Programming for beginners: Quick guide to sqoop jobs

Sqoop job is used to create a job that can

a. save the command

b. Execute the command

c. Store the past state of the command, if the command relates to incremental imports

Let’s create a sqoop job, execute and check the job configuration etc.,

How to create a sqoop job?

We can create a sqoop job with below syntax.

Syntax

sqoop job --create {JOB_NAME} -- {COMMAND_TO_EXECUTE}

Example

sqoop job \
--create customer_import \
-- import \
--connect "jdbc:mysql://quickstart.cloudera:3306/retail_db" \
--username "root" \
--password "cloudera" \
--table "customers" \
--warehouse-dir /job-demo-1 \
--incremental append \
--check-column customer_id \
--last-value 0

[cloudera@quickstart ~]$ sqoop job \
> --create customer_import \
> -- import \
> --connect "jdbc:mysql://quickstart.cloudera:3306/retail_db" \
> --username "root" \
> --password "cloudera" \
> --table "customers" \
> --warehouse-dir /job-demo-1 \
> --incremental append \
> --check-column customer_id \
> --last-value 0 
Warning: /usr/lib/sqoop/../accumulo does not exist!

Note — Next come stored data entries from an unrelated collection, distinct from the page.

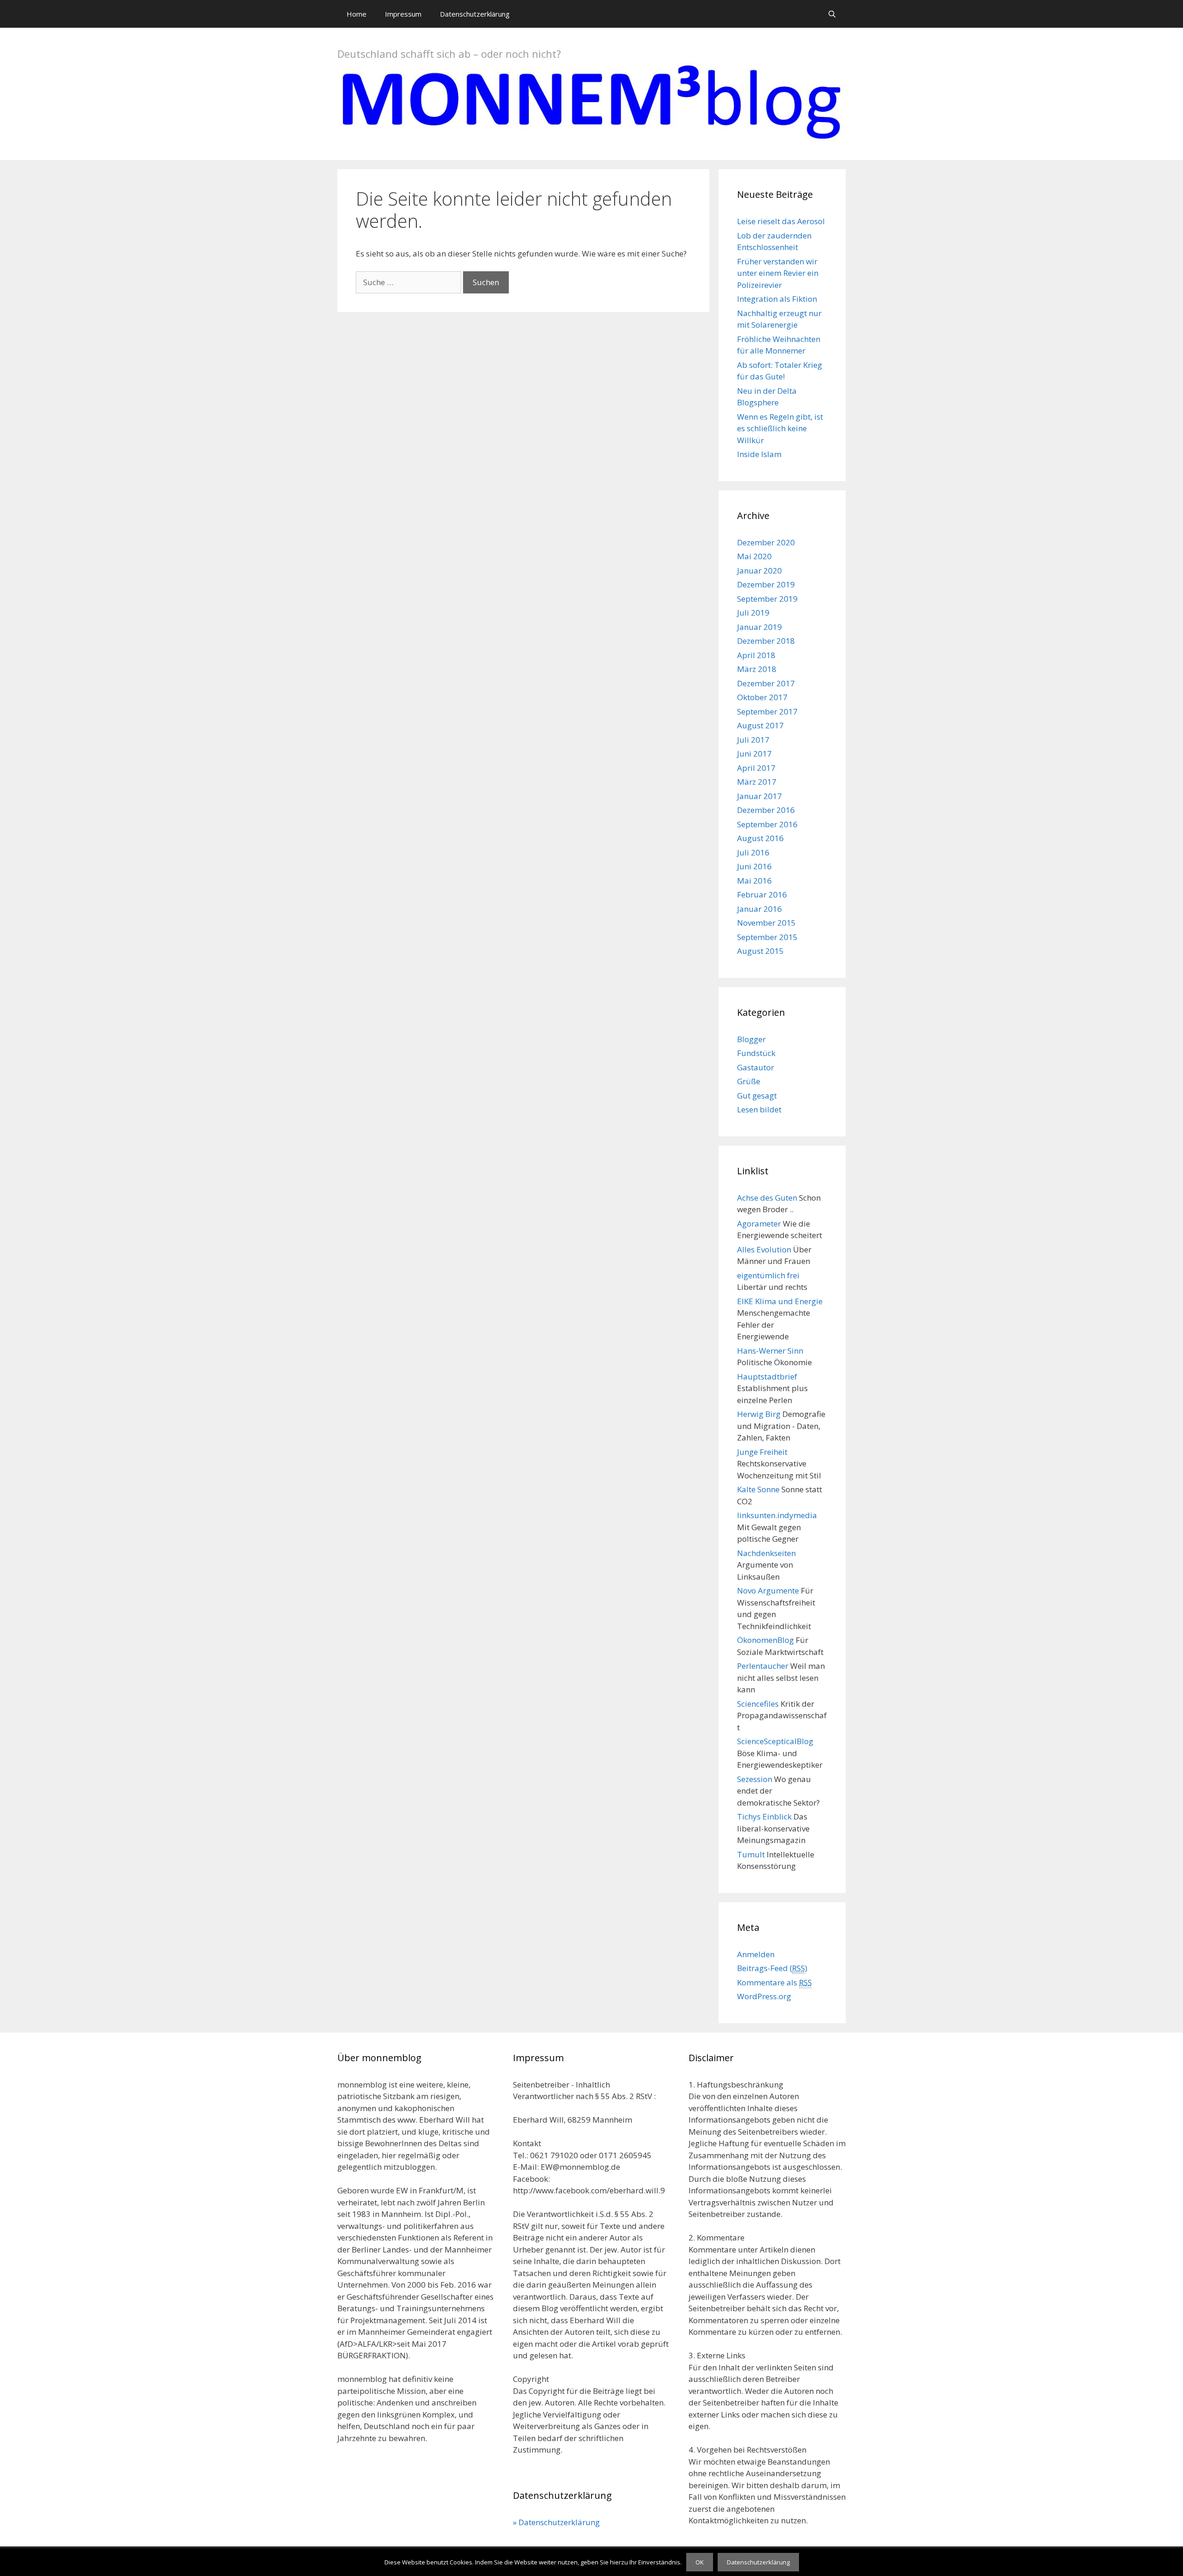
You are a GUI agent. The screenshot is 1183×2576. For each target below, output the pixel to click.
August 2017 (760, 725)
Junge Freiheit (762, 1452)
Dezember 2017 (766, 683)
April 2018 (756, 655)
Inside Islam (759, 454)
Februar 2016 (762, 894)
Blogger (751, 1039)
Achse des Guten (767, 1197)
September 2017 (767, 711)
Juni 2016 (754, 866)
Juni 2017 (754, 753)
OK (699, 2562)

Accumulo imports will fail.
Please set $ACCUMULO_HOME to the root of your Accumulo installation.
22/04/08 18:57:46 INFO sqoop.Sqoop: Running Sqoop version: 1.4.6-cdh5.13.0
22/04/08 18:57:47 WARN tool.BaseSqoopTool: Setting your password on the command-line is insecure. Consider using -P instead.

How to print all the sqoop jobs?

‘sqoop job --list' command print all the sqoop jobs.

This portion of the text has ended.